Go for it. Skipping a grade never hurts, and no one is going to care that you're younger than they are. They probably won't even notice.


----------



## Cyndaquil (Nov 5, 2008)

Seritinajii said:


> I'm in 7th grade math - I'm in sixth grade. It's awkward, but it doesn't make much of a difference.


I always do math a year ahead of me because I am in advanced math. 


(This has nothing to do with the quote.)
I am sort of worried that I will have to miss what.... more than a quarter of the 8th grade.


----------



## Nope (Nov 5, 2008)

I skipped 5th grade, and I was perfectly fine with that. Everything went well, the stuff weren't that hard, and I'm still one of the best in my class.

No one really talks about that I skipped a grade anymore (Though 1st-3rd graders sometimes refer to me as "the girl who skipped a class").

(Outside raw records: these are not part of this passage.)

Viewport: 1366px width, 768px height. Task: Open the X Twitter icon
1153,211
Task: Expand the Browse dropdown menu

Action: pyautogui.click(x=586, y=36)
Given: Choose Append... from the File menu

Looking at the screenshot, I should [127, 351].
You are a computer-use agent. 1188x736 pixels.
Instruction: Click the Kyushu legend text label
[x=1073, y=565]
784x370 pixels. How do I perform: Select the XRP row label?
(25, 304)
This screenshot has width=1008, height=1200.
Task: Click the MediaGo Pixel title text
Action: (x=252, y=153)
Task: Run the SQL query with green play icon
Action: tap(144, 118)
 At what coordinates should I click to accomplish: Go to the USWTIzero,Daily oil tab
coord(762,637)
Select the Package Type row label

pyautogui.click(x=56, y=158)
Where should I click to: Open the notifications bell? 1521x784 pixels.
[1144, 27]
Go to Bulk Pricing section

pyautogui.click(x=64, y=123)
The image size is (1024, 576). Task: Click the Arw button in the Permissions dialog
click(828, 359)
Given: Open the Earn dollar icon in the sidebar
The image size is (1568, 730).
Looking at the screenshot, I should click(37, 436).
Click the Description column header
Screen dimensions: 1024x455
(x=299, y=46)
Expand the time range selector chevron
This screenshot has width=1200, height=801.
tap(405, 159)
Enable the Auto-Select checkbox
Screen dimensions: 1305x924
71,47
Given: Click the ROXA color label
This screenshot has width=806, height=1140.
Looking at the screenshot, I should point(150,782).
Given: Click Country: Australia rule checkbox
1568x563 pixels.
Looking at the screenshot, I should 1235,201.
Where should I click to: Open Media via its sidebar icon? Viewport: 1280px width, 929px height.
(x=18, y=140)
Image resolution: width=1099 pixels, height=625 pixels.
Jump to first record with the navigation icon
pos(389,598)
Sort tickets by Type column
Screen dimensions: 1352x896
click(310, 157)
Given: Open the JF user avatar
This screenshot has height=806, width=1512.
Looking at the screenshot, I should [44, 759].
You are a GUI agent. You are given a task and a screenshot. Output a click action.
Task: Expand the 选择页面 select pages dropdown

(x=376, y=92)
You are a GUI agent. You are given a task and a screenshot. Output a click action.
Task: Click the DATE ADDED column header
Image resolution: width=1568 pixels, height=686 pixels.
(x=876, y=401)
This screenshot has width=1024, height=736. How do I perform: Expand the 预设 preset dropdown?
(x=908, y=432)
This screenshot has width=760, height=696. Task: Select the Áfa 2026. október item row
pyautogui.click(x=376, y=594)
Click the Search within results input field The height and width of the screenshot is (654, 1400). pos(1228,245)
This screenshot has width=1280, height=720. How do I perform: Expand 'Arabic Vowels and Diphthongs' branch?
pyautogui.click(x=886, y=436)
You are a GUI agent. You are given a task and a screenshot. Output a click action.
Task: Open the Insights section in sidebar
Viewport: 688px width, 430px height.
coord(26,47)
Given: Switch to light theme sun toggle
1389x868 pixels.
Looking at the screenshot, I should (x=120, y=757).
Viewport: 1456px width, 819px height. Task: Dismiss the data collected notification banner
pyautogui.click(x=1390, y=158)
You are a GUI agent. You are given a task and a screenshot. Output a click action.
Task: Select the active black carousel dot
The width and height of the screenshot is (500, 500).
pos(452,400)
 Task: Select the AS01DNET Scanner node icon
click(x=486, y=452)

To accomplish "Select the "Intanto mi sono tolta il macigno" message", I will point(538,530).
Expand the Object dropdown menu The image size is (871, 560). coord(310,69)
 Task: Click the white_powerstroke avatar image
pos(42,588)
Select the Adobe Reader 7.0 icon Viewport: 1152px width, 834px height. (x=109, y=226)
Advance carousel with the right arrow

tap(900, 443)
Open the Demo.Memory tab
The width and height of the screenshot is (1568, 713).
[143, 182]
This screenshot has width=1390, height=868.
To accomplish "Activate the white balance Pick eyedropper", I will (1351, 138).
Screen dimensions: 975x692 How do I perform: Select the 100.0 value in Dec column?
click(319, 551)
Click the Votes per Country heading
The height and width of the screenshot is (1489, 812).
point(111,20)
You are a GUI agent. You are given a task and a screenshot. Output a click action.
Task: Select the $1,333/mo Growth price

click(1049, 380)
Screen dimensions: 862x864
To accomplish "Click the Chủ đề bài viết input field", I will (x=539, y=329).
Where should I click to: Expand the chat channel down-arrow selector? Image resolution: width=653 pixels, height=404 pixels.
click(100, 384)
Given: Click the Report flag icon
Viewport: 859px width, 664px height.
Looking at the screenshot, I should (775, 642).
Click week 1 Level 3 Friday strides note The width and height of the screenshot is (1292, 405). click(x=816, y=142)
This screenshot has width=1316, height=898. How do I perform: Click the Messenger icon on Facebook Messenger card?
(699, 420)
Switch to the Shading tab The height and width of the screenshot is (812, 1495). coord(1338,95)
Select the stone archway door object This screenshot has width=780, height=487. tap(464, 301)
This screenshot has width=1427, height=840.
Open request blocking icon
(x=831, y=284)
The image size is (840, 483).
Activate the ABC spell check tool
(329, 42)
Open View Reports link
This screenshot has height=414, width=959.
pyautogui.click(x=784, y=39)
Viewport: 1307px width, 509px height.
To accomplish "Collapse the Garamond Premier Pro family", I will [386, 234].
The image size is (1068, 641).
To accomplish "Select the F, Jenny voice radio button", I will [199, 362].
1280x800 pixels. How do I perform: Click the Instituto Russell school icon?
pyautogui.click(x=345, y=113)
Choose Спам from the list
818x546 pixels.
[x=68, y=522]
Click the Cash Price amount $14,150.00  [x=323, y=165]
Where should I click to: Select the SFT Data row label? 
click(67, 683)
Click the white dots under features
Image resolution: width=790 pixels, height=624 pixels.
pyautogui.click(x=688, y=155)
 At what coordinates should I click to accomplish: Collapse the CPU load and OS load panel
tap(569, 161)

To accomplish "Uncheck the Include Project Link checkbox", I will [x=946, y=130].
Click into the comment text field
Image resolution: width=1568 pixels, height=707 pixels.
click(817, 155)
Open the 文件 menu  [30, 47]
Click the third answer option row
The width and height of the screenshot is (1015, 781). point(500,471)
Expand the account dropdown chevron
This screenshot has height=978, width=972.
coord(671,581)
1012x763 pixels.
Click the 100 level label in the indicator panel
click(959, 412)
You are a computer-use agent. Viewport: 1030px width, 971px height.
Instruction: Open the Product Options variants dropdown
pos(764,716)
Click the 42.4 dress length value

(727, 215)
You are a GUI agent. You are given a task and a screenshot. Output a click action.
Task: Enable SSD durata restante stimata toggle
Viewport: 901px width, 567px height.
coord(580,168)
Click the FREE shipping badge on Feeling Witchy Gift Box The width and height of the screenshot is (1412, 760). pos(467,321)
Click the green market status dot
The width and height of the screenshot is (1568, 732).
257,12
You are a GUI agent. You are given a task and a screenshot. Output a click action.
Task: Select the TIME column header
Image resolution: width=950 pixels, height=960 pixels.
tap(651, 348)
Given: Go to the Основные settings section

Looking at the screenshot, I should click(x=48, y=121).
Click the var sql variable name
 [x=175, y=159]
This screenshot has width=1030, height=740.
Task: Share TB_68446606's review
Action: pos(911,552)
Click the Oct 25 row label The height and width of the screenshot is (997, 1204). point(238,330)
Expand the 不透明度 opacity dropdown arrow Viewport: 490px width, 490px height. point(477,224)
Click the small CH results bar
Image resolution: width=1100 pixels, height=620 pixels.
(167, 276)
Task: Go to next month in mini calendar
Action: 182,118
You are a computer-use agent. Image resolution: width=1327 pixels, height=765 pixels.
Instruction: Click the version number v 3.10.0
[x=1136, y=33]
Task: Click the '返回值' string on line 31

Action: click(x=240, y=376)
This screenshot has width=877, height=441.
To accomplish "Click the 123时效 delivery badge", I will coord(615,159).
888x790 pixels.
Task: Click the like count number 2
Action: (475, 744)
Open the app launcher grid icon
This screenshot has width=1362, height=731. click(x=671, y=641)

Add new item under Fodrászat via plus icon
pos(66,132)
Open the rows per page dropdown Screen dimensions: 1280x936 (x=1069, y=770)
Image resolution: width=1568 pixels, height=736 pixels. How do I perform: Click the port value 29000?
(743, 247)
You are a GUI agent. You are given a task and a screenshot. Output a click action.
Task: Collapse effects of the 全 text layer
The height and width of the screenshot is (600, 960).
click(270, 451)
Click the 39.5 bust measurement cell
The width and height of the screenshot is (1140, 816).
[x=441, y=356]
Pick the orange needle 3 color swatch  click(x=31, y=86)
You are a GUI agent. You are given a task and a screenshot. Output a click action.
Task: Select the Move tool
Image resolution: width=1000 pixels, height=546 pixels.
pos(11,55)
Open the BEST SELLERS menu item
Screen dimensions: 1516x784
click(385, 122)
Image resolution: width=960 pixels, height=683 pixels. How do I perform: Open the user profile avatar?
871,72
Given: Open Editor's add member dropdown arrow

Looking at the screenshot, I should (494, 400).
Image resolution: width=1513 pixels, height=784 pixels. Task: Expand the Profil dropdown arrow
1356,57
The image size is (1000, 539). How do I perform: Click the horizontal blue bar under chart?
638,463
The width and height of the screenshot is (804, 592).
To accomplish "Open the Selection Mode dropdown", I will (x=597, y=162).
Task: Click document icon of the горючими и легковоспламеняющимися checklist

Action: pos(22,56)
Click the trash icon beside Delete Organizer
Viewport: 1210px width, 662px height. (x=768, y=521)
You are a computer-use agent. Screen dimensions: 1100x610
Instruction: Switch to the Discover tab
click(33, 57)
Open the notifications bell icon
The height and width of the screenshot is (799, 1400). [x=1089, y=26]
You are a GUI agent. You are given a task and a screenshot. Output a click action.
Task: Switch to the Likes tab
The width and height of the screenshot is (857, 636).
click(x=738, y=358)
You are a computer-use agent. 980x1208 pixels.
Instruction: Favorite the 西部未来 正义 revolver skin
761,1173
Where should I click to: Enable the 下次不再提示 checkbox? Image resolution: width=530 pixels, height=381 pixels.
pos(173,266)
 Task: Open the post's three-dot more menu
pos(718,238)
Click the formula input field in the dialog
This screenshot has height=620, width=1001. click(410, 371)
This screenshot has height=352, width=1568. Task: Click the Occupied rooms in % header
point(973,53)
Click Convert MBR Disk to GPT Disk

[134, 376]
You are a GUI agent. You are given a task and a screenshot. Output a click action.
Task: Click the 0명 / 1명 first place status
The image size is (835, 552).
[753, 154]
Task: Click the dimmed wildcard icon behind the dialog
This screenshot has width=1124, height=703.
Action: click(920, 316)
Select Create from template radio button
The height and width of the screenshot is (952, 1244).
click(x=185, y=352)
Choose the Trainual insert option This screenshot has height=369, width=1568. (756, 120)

So, yeah, if you think you'll get along well with the people in the class above and you wan to, you should skip a grade.

But you decide.


----------



## Cyndaquil (Nov 5, 2008)

Bakuphoon said:


> I skipped 5th grade, and I was perfectly fine with that. Everything went well, the stuff weren't that hard, and I'm still one of the best in my class.
> 
> No one really talks about that I skipped a grade anymore (Though 1st-3rd graders sometimes refer to me as "the girl who skipped a class").
> 
> ...


I mean more like band...


----------



## Darksong (Nov 7, 2008)

Seritinajii said:


> I'm in 7th grade math - I'm in sixth grade. It's awkward, but it doesn't make much of a difference.


Same here.

And, if you don't feel like going ahead a grade, see if your school has any advanced programs. Here, we have EAP, but I'm not sure about you. Have you checked?


----------



## Harlequin (Nov 7, 2008)

If you want to skip, skip.


----------



## Time Psyduck (Nov 7, 2008)

My only concern would be that the work you miss may come back to haunt you later, but clearly in the cases of those who have skipped grades it made no difference.


----------



## OrangeAipom (Nov 8, 2008)

I'm in Pre-calculus, which is three years ahead, and I'm the only one in my grade in the class, though there are Sophomores in there. My mom taught me some pre-algebra while I was in Elementary school and homework was easy. I have a C right now, and I'm not sure if I can get it to a B before the semester ends, but I'm trying.

I think it's okay if you skip, but I think you should wait until the year ends so it'll be easier to know the older kids. Since you've already done the 7th grade material, it shouldn't be a problem about catching up, but it might be bad for the social effect if you're in the middle of the year.


----------